Frank Tuttle's 1942 movie This Gun for Hire was based on Greene's 1936 novel A Gun For Sale and, while the ambiguously happy ending that John Boulting tagged on to his 1947 film version of Brighton Rock distorted the Catholic angst of the original novel, the power of both books and movies was unmistakable.
Later, works like Our Man in Havana, The Quiet American and The Comedians caused the CIA to place him under surveillance. While in Cuba, Greene spent the early hours of the day conversing with Fidel Castro.
When he filmed The Quiet American in 1958, Joseph L Mankiewicz managed to turn it into an anti-communist tract and Greene campaigned against the film's release in Britain.
Phillip Noyce's 2002 remake is nearer to the original, though, in a strange way, Michael Redgrave gets closer to the essence of Greene's Fowler, the jaded British reporter, than Michael Caine in the later version.
As a Catholic with a long-standing adulterous affair driving him into the confessional week after week - though perhaps not, since Greene described himself as Catholic agnostic - problems of sexual morality loomed large in works like The End of the Affair and added a complex subtext to the more overtly political works like The Quiet American.
One of the delightful discoveries of the Bradford season was Monsignor Quixote, a Thames TV production from 1985, starring Alec Guinness as a priestly descendant of Cervantes's great satirical hero, Leo McKern as his best friend, a local communist nicknamed Sancho and the Bishop of Motopo Ian Richardson, who gets the humble priest promoted to a monsignor, much to his discomfiture.
McKern is in his best Rumpole form, though, like many fictional reds, he doesn't seem to have any party comrades to question his decision when he pulls out of local politics in fury at having lost the mayoral elections.

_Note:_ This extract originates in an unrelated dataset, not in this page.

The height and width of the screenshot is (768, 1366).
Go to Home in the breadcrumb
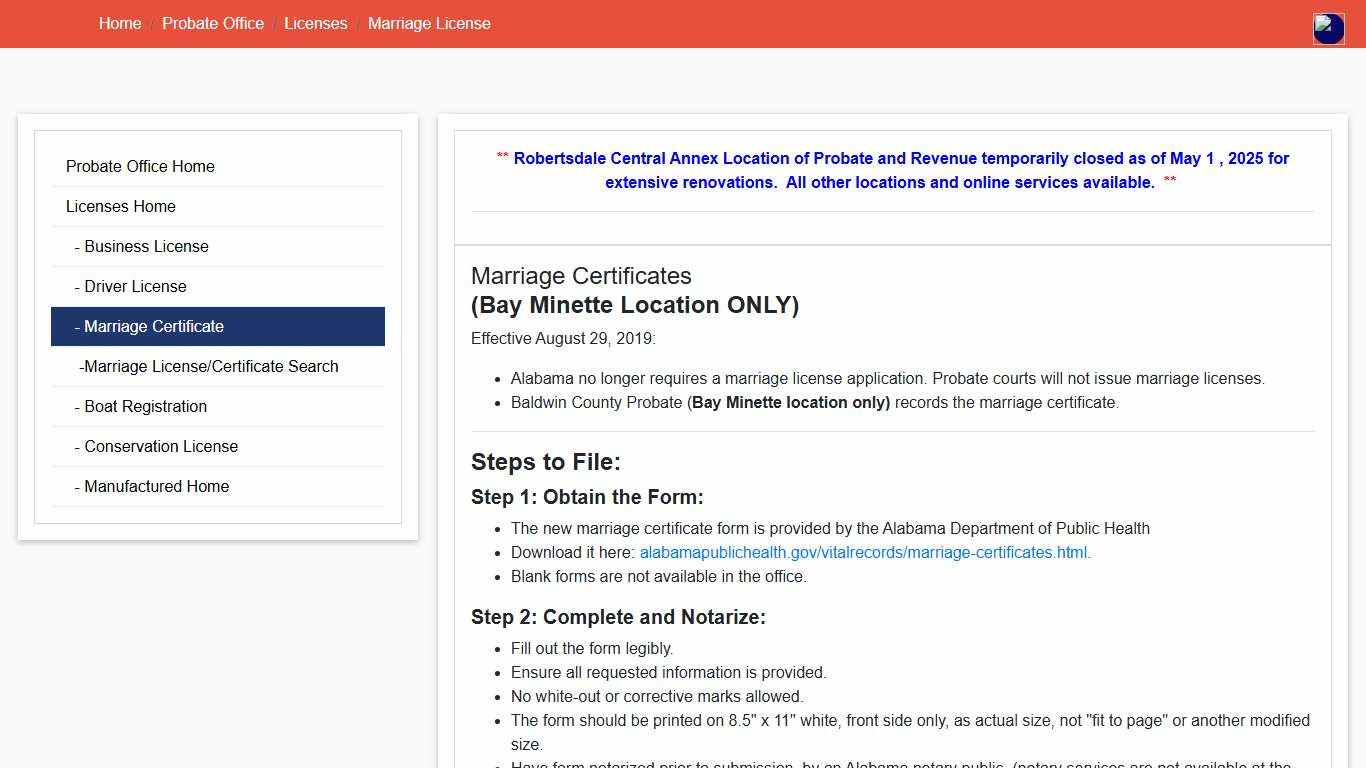pyautogui.click(x=120, y=23)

The warmth between the monsignor and his Sancho could be read as an allegory of the relationship between Greene's Catholicism and his sympathy with progressive causes.

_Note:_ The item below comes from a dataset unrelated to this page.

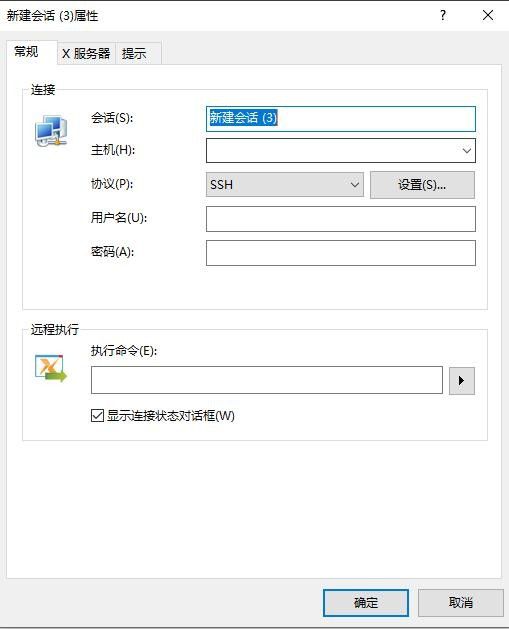Select the 常规 tab
Viewport: 509px width, 629px height.
pos(26,52)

Clearly, like Brecht's Mother Courage, one cannot entirely condemn or admire him.
Aficionados tend to hail The Third Man as the best British noir and it certainly appropriates noir cliches, like the huge shadows thrown by the brute lights onto the walls and the tilted camera angles.
But it lacks the terrible inevitability of tragedy, which distinguished Hollywood noir and borrowed from the German expressionist cinema of auteurs like Fritz Lang, who fled Hitler's Germany.
We don't know what's going to happen to Harry Lime. Nor do we care.
We rather hope that Alida Valli ends up in the arms of Holly Martin. She nearly does.
But, thanks to Greene's second thoughts, that long final shot of her walking to camera and past Martins without even acknowledging the existence of her lover's killer is now as powerful - and as famous - as the long opening sequence of A Touch of Evil.
Nor does the film give as accurate a picture of four-power-controlled Vienna as the Swiss-made Die Vier im Jeep (Four in a Jeep), two years later, a much more humanistic film.
In the end, however, the film bears the mark of Kane, for, while he only appears about three-quarters of the way through, Welles effectively hijacked it.
As we know from Pinky in Brighton Rock, Greene is good at portraying the way that even his most amoral characters can torture themselves.
But there is no such deeper dimension to Welles's Lime.
And, as for that famous cuckoo clock speech on the ferris wheel, it's doubtful that even Welles himself really believed it.
Greene's true cinematic legacy rests on Brighton Rock, The Fallen Idol - for some reason neglected in all these celebrations - The Comedians and, of course, The Quiet American, a film that is as topical today as a US helicopter gunship hovering over Fallujah.